Biblical Archaeology Review 18:2, March/April 1992

Locating the Original Temple Mount

By Leen Ritmeyer

Somewhere on Jerusalem’s majestic Temple Mount—the largest man-made platform in the ancient world, the size of 24 football fields, nearly 145 acres—Herod the Great (37–4 B.C.) built a new Temple to the Israelite God Yahweh,a doubtless on the very spot where the exiles returning from Babylonia more than 500 years earlier had rebuilt the original Temple, first erected in the tenth century B.C. by King Solomon. But where was that spot?

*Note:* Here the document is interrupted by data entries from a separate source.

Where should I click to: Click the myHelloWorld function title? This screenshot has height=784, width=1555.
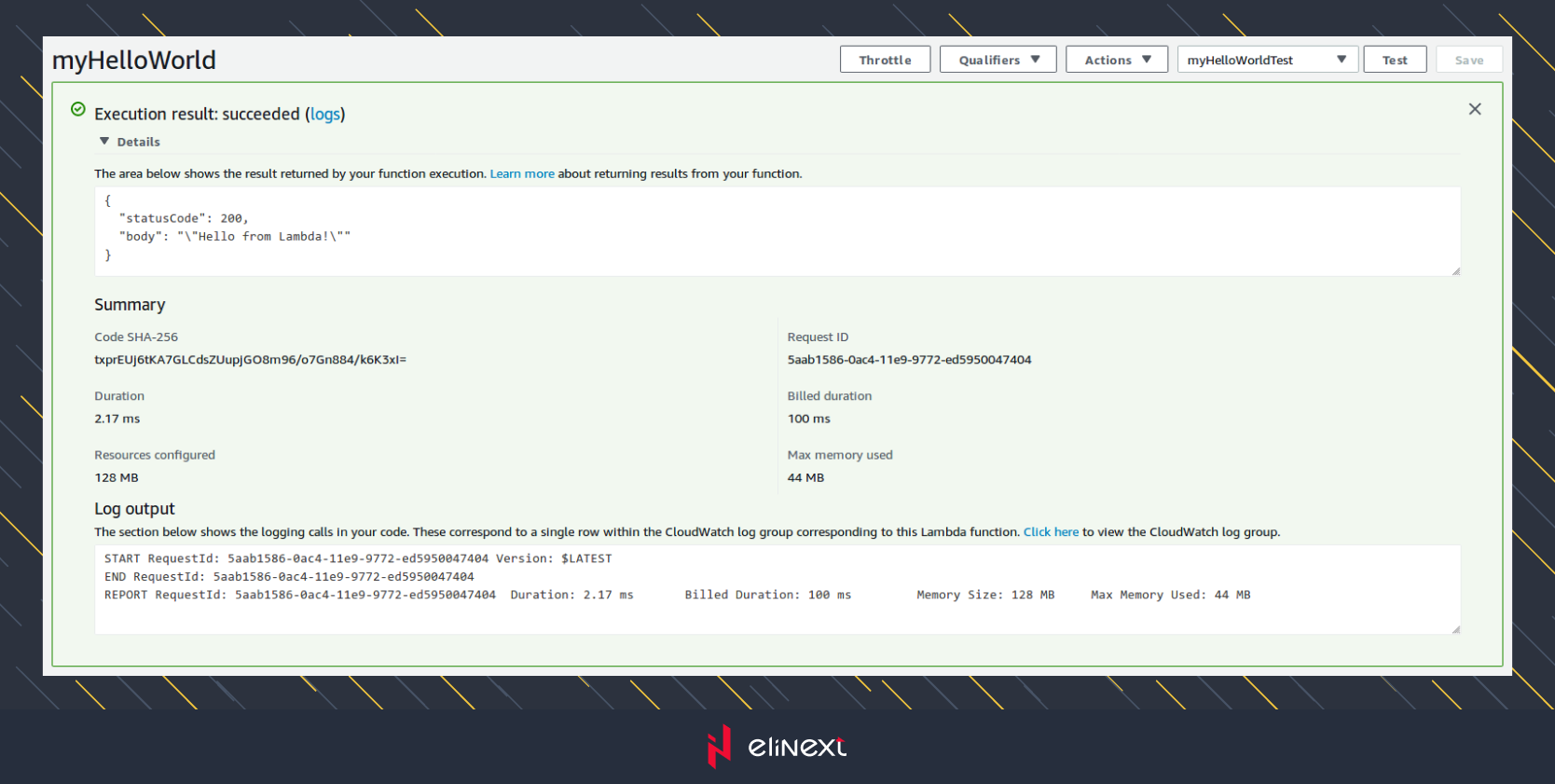[134, 61]
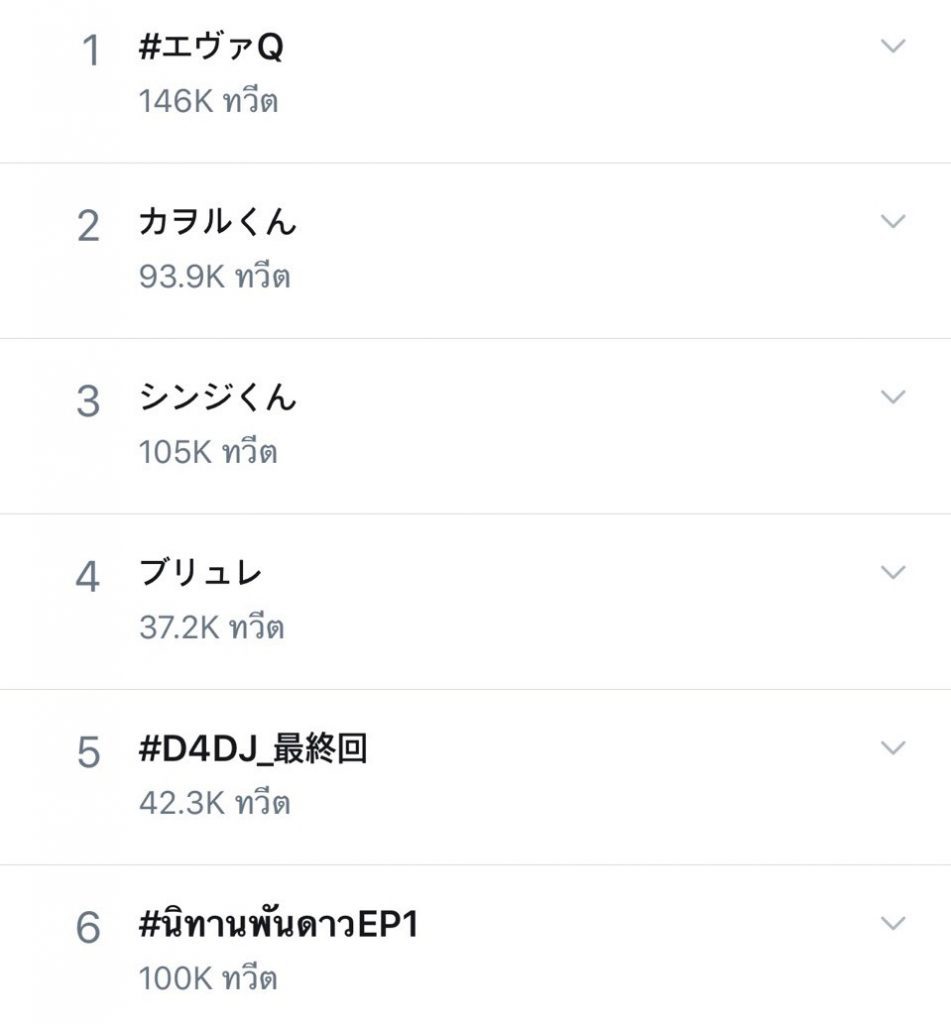This screenshot has width=951, height=1024.
Task: Open the #エヴァQ trending hashtag
Action: [x=211, y=47]
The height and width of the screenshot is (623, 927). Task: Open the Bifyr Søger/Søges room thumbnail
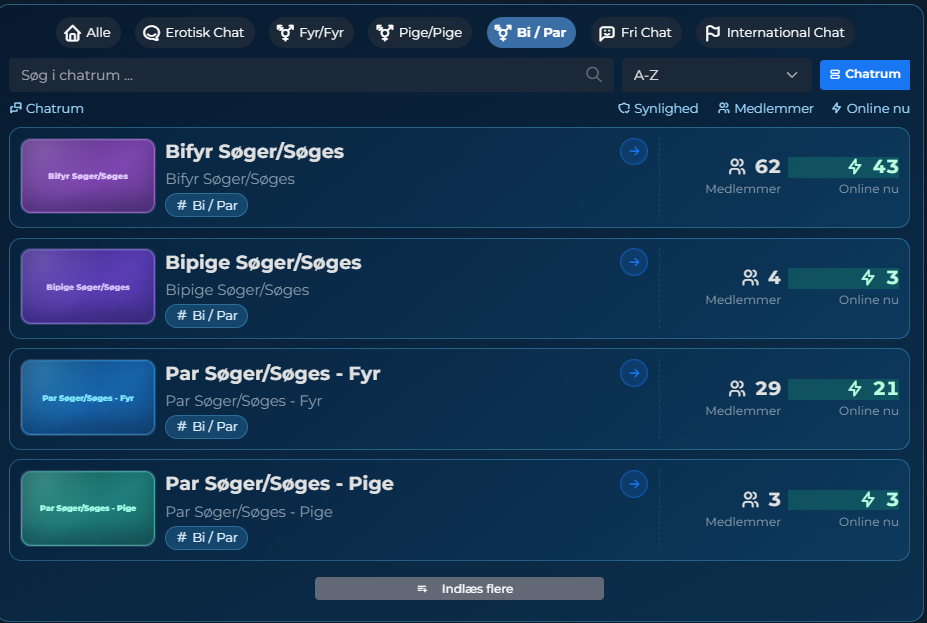click(87, 176)
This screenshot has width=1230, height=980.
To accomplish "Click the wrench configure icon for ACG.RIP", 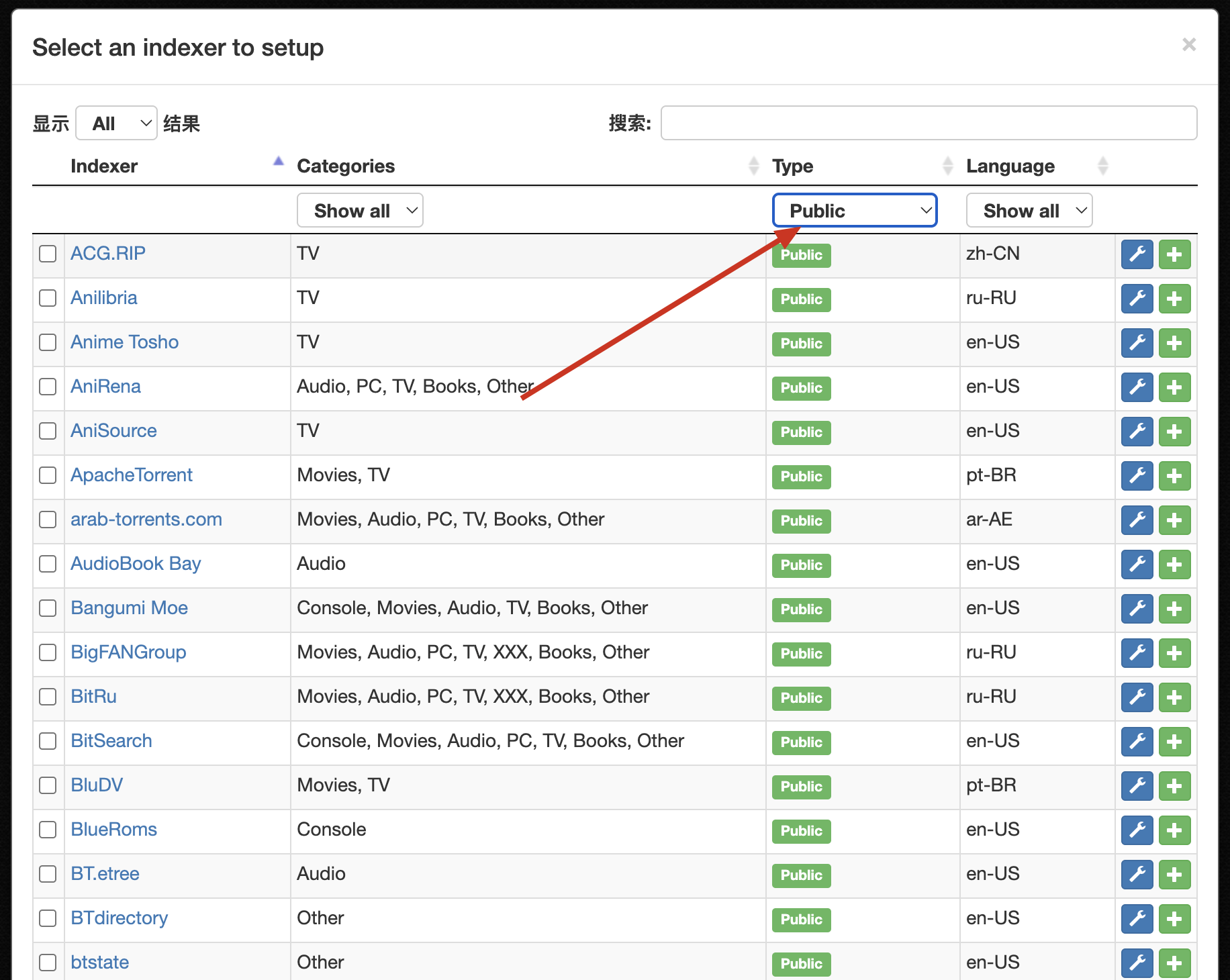I will coord(1137,254).
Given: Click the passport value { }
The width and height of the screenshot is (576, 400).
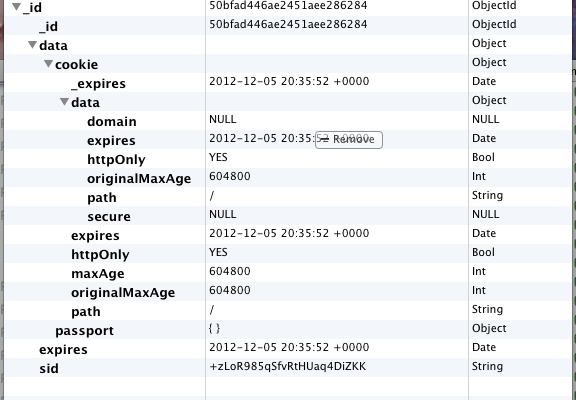Looking at the screenshot, I should pyautogui.click(x=215, y=328).
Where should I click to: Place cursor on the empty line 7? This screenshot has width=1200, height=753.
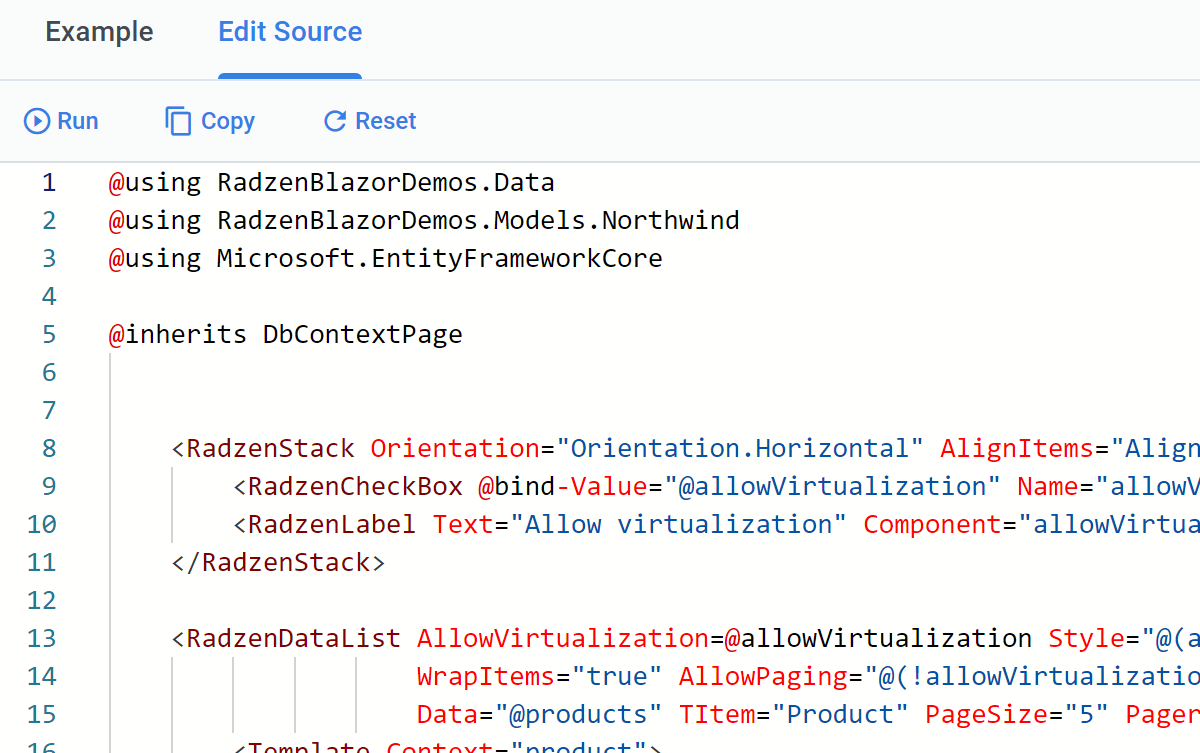point(200,410)
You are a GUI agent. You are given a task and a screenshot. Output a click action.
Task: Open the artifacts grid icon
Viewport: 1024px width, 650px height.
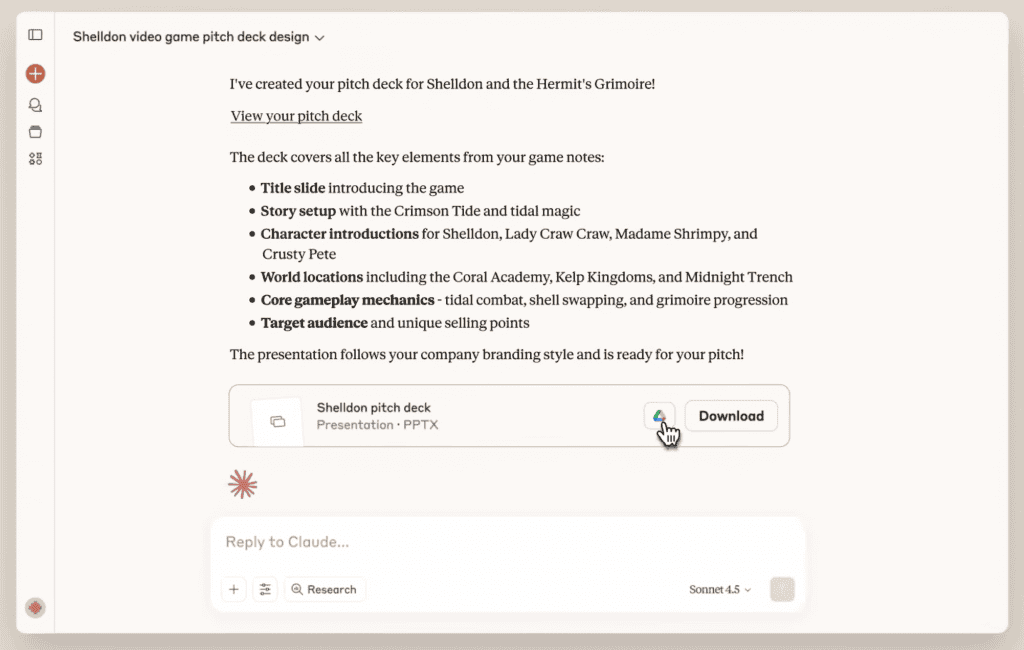coord(35,158)
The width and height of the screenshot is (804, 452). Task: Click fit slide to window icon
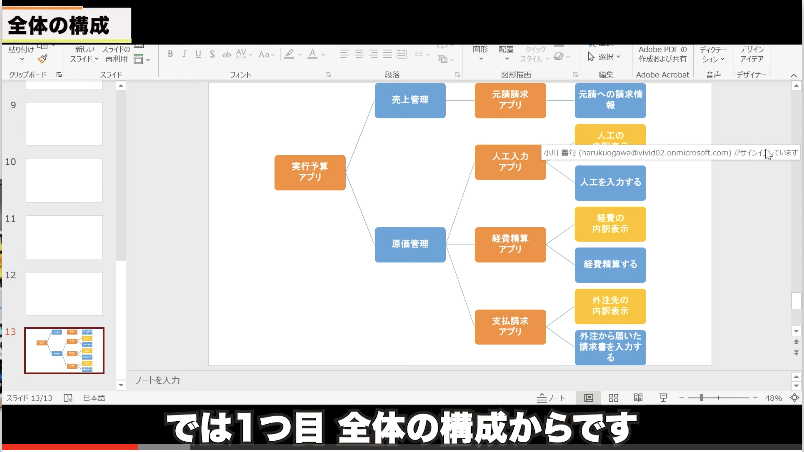[x=794, y=398]
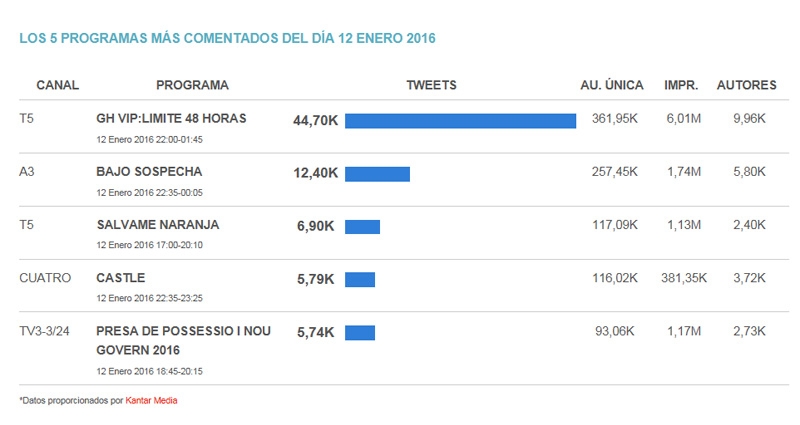800x425 pixels.
Task: Select the SALVAME NARANJA program title
Action: (157, 225)
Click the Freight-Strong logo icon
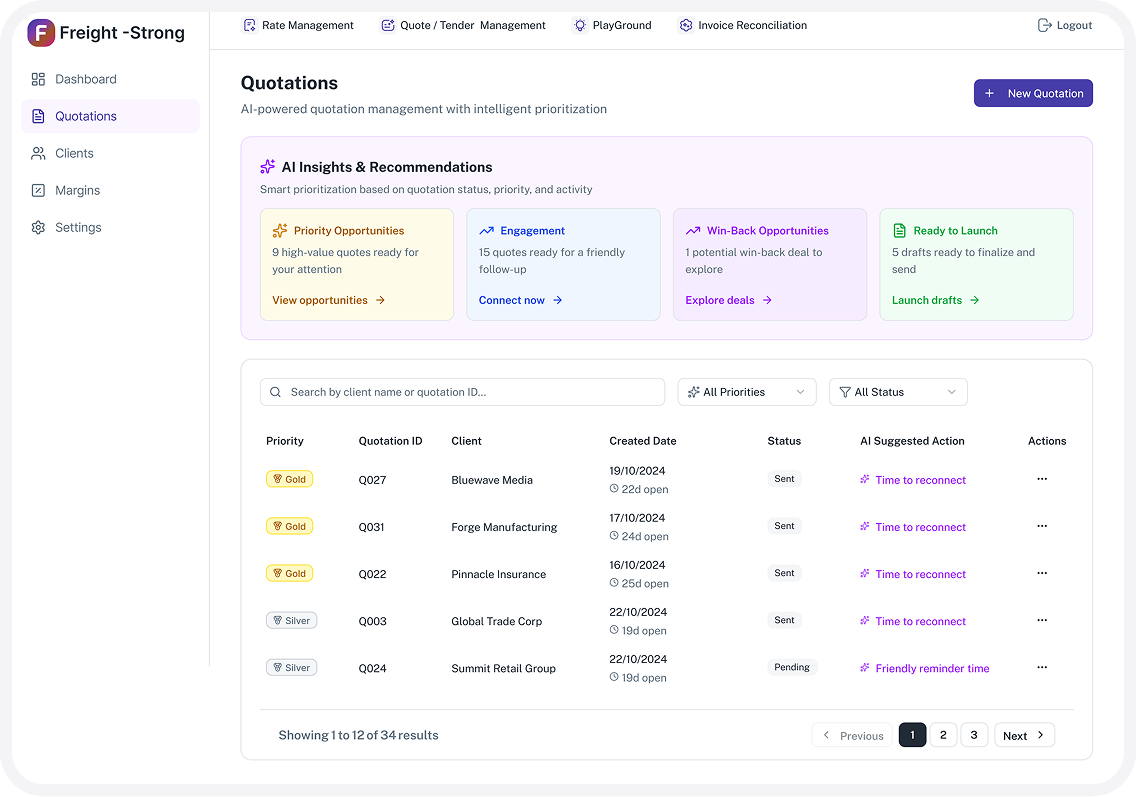The height and width of the screenshot is (797, 1136). (41, 33)
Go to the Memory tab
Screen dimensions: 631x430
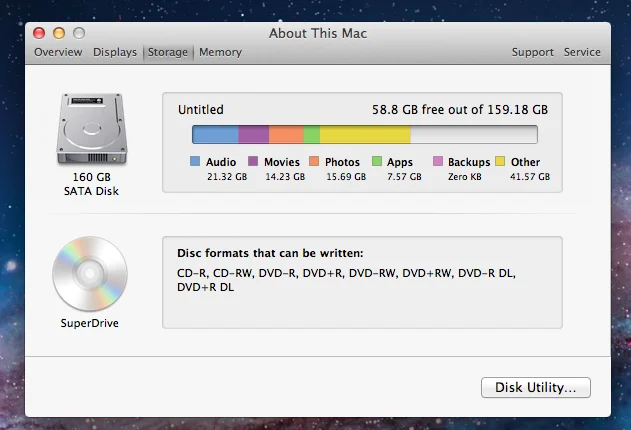click(221, 52)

Efforts to locate it have sought clues from archaeological evidence on the Mount itself and from two famous descriptions of Herod’s Temple—one by the first-century A.D. Jewish historian Josephus and the other in a tractate of the Mishnahb called Middot. All these efforts to locate the site of the Temple have foundered, however, on the seemingly contradictory descriptions of Josephus and Middot and on the paucity of archaeological clues.

But all have focused on elements of the Temple, rather than on the Temple Mount. I would like to try a different approach. I would like to reverse the process—first to locate the Temple Mount in various periods and only then—and at present, only tentatively—to place the Temple on the Temple Mount during each period.